This section is from the "The National Cook Book" book, by Marion Harland And Christine Terhune Herrick. Also available from Amazon: National Cook Book
When you are furnishing your pantry bear in mind that it is sometimes poor economy to save money. Be a little lavish in pots and pans, bowls and spoons. Your strength is your capital. Do not squander it by doing without what you need in the way of utensils, or wear yourself out washing them again and again in the course of one morning's work, because you have an over-scant supply of necessary vessels.
There are plenty of homes where the abundant food served on handsome china is prepared by the cook with the greatest difficulty because of insufficient utensils. A visit to such kitchens would reveal make-shifts that are usually associated with poverty. Cake and puddings mixed in a soup-tureen or vegetable-dish, in default of regular mixing-bowls, bread set to rise in a dish-pan for lack of a bread-bowl, left-overs set away in the handsome china dishes in which they came from the table because there are not kitchen plates and cups to hold them, worn-out chop-ping-bowls, leaky measuring-cups, dented and dingy tins, and a general "down-at-heel " condition of affairs.

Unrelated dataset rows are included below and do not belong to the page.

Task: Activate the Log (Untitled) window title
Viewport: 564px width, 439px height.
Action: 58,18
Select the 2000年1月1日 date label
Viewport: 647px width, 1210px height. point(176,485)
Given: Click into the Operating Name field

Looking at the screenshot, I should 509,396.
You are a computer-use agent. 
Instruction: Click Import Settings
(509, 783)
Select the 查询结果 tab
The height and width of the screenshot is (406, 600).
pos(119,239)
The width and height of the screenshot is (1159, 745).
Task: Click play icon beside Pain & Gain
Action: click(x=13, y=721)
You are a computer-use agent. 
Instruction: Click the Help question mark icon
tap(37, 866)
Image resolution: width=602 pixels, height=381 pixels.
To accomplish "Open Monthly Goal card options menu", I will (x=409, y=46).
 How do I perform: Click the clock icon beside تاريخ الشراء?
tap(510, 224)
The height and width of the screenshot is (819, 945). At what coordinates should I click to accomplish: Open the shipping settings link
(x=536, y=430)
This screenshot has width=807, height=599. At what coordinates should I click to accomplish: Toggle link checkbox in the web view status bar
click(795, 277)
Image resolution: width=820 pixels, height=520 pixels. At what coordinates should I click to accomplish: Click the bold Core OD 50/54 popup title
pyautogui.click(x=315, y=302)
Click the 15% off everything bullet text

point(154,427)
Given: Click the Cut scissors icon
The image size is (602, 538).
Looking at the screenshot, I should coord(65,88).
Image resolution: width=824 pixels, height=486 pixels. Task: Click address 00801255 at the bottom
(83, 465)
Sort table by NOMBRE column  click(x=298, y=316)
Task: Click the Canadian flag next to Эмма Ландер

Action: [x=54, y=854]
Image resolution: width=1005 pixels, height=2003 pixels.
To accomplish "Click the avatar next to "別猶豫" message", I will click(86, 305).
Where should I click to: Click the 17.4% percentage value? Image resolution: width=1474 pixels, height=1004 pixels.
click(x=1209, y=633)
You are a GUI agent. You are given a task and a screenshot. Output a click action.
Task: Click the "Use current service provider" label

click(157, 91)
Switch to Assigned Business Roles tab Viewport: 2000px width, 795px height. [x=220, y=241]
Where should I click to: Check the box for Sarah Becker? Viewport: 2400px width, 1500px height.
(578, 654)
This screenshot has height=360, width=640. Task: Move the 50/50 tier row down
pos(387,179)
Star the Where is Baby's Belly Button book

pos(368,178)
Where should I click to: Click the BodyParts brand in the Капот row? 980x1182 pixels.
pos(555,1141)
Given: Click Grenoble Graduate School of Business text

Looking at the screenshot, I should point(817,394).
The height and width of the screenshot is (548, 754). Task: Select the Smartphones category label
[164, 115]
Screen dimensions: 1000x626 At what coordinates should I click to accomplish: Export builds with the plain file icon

This is not always the fault of the mistress. Often it happens that she has provided all the essentials, and the carelessness of her servants has brought about the dearth and disorder. Unless she goes into the kitchen regularly, and looks well to the ways of her pantries she must expect that loss and breakages will pass unreported. The woman who does more or less of her own cooking will be spared this annoyance at least.
The best ware for pots and pans is usually of agate-iron, although it is difficult to find a make that will not crack or scale. The blue porcelain-lined vessels are always pretty and clean-looking. Of these or the agate-iron should be the double-boilers, the double - bottomed saucepans, the frying - kettle, the pudding-dishes, and sundry other equally useful vessels. Have an omelet-pan as well as a frying-pan, a waffle-iron as well as a griddle, muffin-tins as well as biscuit-pans. And, above all, do not stint yourselves in the matter of bowls. Have of big bowls one or two, of medium-sized bowls three or four, and of small bowls as many as your financial conscience will allow you to get. They are cheap, they take up little room, are easily kept clean, and are always useful, not only for mixing small quantities, for beating an egg or two, but for holding a spoonful of this or half a cupful of that remnant.
Be lavish, also, in spoons for mixing and for measuring, and in knives of various sizes for cutting meat and bread, for paring apples and potatoes. Have a split spoon for taking croquettes and fritters from the boiling fat, meat-forks, cake-turners, and a palette-knife for lifting and turning an omelette. Provide yourself with a board to cut bread upon, with a paint-brush to grease cake-tins, with an iron-handled chain-dishcloth for cleaning pots and pans, with a long-handled mop, a vegetable-grater, a cheese-grater, a vegetable-press, a gravy-strainer, a long-nosed pitcher for griddle-cake batter, and more than one egg-beater.
There are many other no less useful articles that will readily suggest themselves, such as fish and meat broilers, toasters, croquette-baskets, and the like. This paper is not meant to give a complete list of kitchen furnishings, but rather as a plea to the housekeeper to supply herself with those aids which will lighten her labors. Of course she can branch out to any extent, but there is a clearly drawn line between the things she should have and those she can get along without. Some writers of household topics fail to recognize this point of division, and enumerate among the articles necessary to every cook such a collection of border-moulds, pastry-tubes, boning-knives, salamanders, roasters, steamers, sieves, and bains-jfiarie that the young housekeeper of small means is utterly discouraged, while the experienced woman who has kept house long and well without these appliances is amused and scornful, and discounts the value of the entire list.